No meio de funcionários da escola, pais e moradores, Nilo Albuquerque, administrador regional da 30ª RA, tentava achar uma solução para o caos daquele momento. “Na manhã do dia do incêndio, eu já tinha visitado a escola, para buscar solucionar a questão dos mosquitos. Quando soube do que ocorria, voltei à escola com o extintor do carro. Conseguimos retirar as crianças e dei orientação às pessoas para evitar vítimas. Comecei a ligar para as autoridades, foi quando chegou os bombeiros, meu coração acalmou”, disse Nilo.

A calma durou pouco tempo. Como todos que estavam em frente ao CIEP, Nilo não esperava que a situação fosse agravar. “Comecei a escutar uma gritaria, o motivo era uma operação da Polícia Civil, do Core (Coordenadoria de Recursos Especiais). Me senti na obrigação de intervir nesse ato violento. Para piorar, tinha muitas crianças na rua. Então, me posicionei na direção do caveirão, e comecei a explicar a situação. Foi nesse momento que veio o disparo, que pegou no carro, ao meu lado. Comecei a chorar e pedi a Deus que ninguém fosse atingido. Essa ocorrência atrapalhou no controle do fogo, pois os bombeiros ficaram encurralados. O rescaldo foi feito com a ajuda de moradores. Não sou contra incursão policial, mas aquela não foi feita numa hora certa. Não quero ensinar ninguém a trabalhar, mas o que vimos foi pouca preparação. A Maré tem uma fama muito feia lá fora, precisam saber que somos cidadãos dignos, que pagamos nossos impostos. O que ficou desse episódio foi que os moradores abraçaram a escola”, afirma.

A circunstância foi tão grotesca, que nem Aline Oliveira, diretora do CIEP Presidente Samora Machel, escapou de ficar encurralada, e precisou se proteger das balas. “Eu estava vindo de van, que me deixou na porta da escola, no meio dos tiros”, resume. Quando se percebeu a presença de polícias na favela, alguns moradores falaram que podia ser para escoltar os bombeiros. Engano, apesar de ser cotidiano alguns serviços serem escoltados por moradores para entrar nas comunidades. O SAMU, o Serviço de Atendimento Móvel de Urgência, por exemplo, sempre entra na Maré na companhia de um morador.  Nesse episódio ocorreu o mesmo. “Houve uma preocupação por parte da escola de enviar um professor para acompanhar o caminhão dos bombeiros da Avenida Brasil até dentro da Nova Holanda.  Mas não aconteceu, pois além do fogo, todos tiveram de ficar presos nas escolas, para se proteger dos caveirões. Foi lamentável, muito triste essa ação da polícia”, desabafa Fernanda Alvarenga, professora do EDI Pescador Isidoro Duarte – “Doro”. O bombeiro Sílvio Rodrigues de Oliveira inclusive confidenciou à diretora Aline que não foram os bombeiros que pediram o apoio da polícia.

 

A união faz a força

Naquela tarde de 19 de junho, foram muitos moradores anônimos que não deixaram o fogo se alastrar pelas salas. Cesar Serralheiro foi um dos primeiros a chegar no local. “Quando cheguei ainda tinha crianças no prédio, e a primeira coisa que fizemos foi a retirada delas. A fumaça era densa, então os alunos foram levados para o CIEP Elis Regina. Acredito que deveria ter socorristas nos prédios públicos. Depois do espaço evacuado, abrimos um buraco na sala para facilitar o acesso dos bombeiros; o problema foi a ausência de água nas caixas-abrigos de mangueiras”, reclama. Para Cesar, todos que participaram da ação saíram ganhando. “O que senti na hora, e os outros companheiros também, foi a obrigação de se mobilizar em prol da nossa escola. Isso me emociona”, destaca.
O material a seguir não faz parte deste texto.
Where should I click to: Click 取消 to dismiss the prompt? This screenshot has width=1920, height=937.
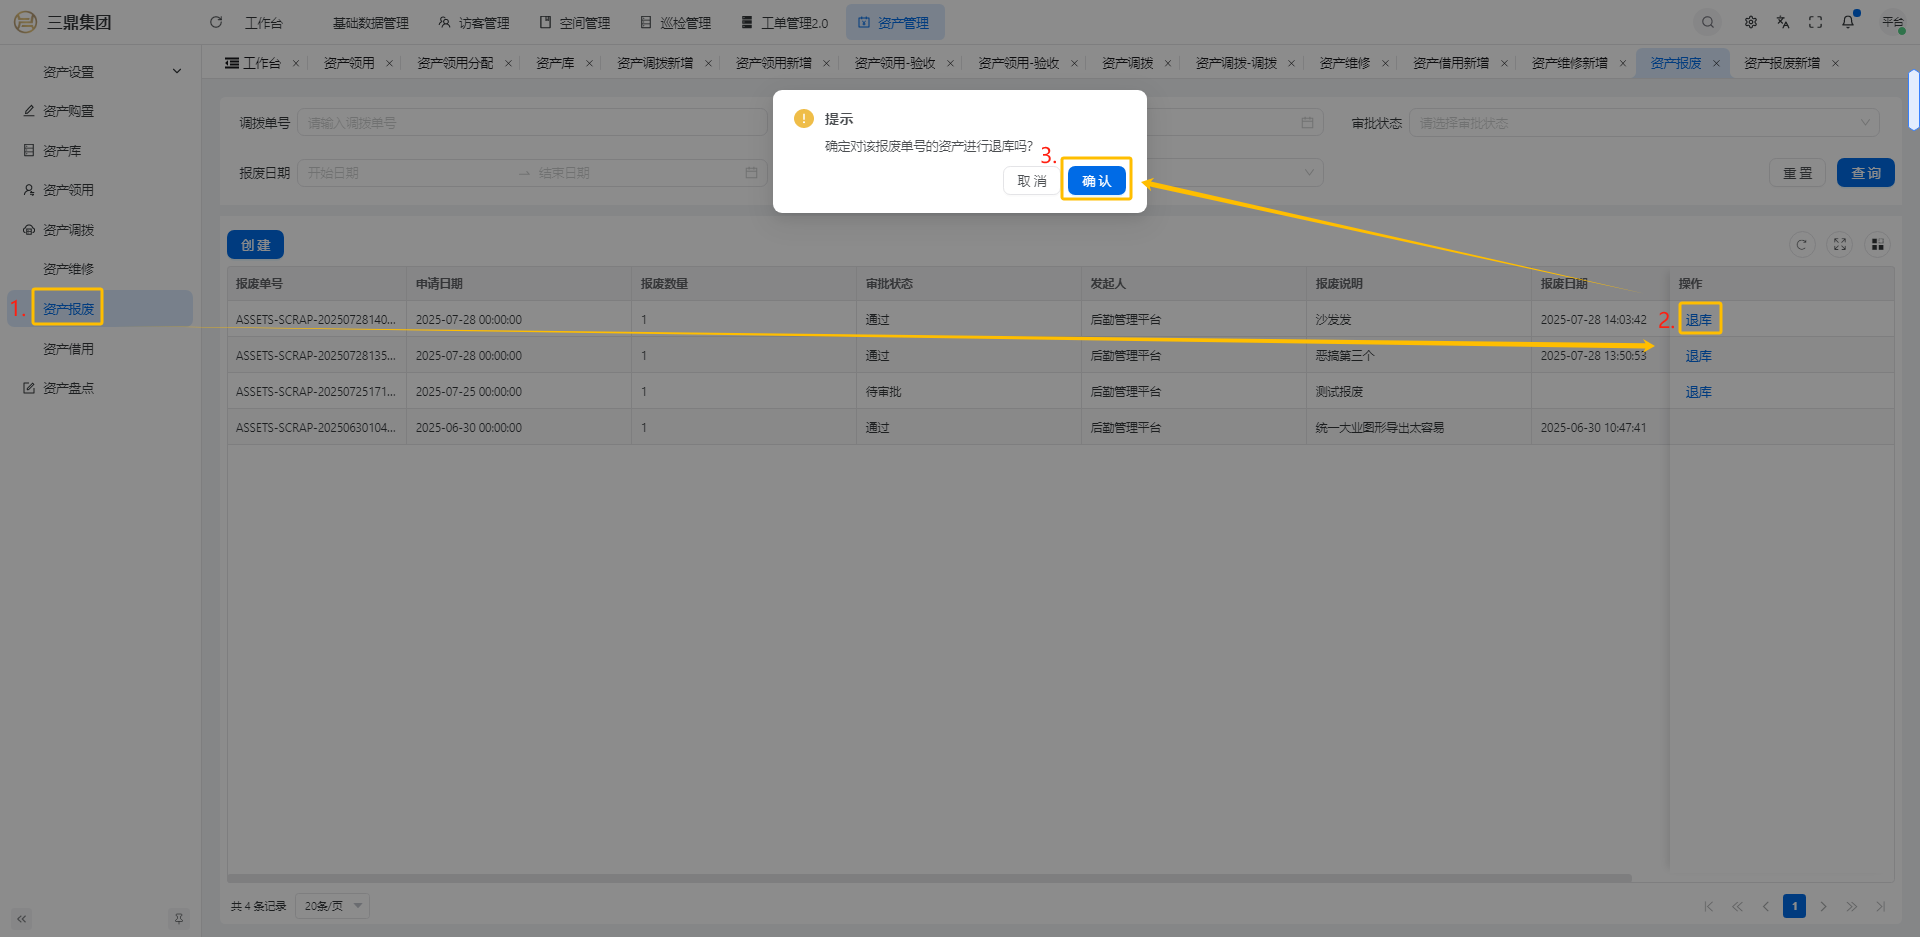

A união veio de todos os lados. A vontade de salvar o colégio era maior que o medo. “Tínhamos extintores, que não foram suficientes, então outras escolas emprestaram. Outro ponto, foi a quantidade de responsáveis que vieram ajudar, mas ficamos preocupadas, já que todos inalavam muita fumaça, lembra Tatiane Peixoto, diretora adjunta do CIEP Presidente Samora Machel.

“Realmente foi a comunidade que salvou a escola, pois o tempo de deslocamento foi grande, e sem a população o estrago seria maior”, disse o bombeiro Sílvio à diretora do CIEP. “O incêndio nos deixou abalados. Tristeza à parte, esse fato nos enriqueceu de alguma maneira. A palavra final é gratidão. Com ajuda, todos saíram em segurança. A comunidade não deixou o fogo chegar nas salas da diretoria e secretaria, protegeu os documentos”, informou a diretora Aline.
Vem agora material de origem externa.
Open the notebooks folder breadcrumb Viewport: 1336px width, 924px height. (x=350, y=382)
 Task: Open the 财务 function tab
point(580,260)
Profissionais de ensino disseram que a suspeita da causa do incêndio foi um curto-circuito num ar condicionado na sala de informática. Já os bombeiros informaram que as causas são apuradas pela Polícia Civil. Sobre a falta d’água no sistema de incêndio do colégio, o Corpo de Bombeiros explicou que a instalação e a manutenção dos equipamentos do sistema preventivo são de responsabilidade do administrador legal da edificação.

Depois do incêndio

Após o trabalho de rescaldo, havia uma escola com salas inundadas, fios em curto, escuridão e um cheiro muito forte de fumaça. Um local impossível para funcionamento. Um plano para que os alunos não ficassem sem aula foi logo organizado, e todos foram recebidos na Escola Municipal Osmar Paiva Camelo. De novo, a solidariedade falou mais alto. “Para a mudança de escola, precisávamos carregar o material, tínhamos apenas dois funcionários disponíveis, mas a população nos ajudou. Dessa forma, em uma semana já estávamos com aulas normais. A Escola Osmar Paiva nos recebeu de braços abertos, com união, dessa forma, o trabalho funciona muito bem”, revela a diretora Aline.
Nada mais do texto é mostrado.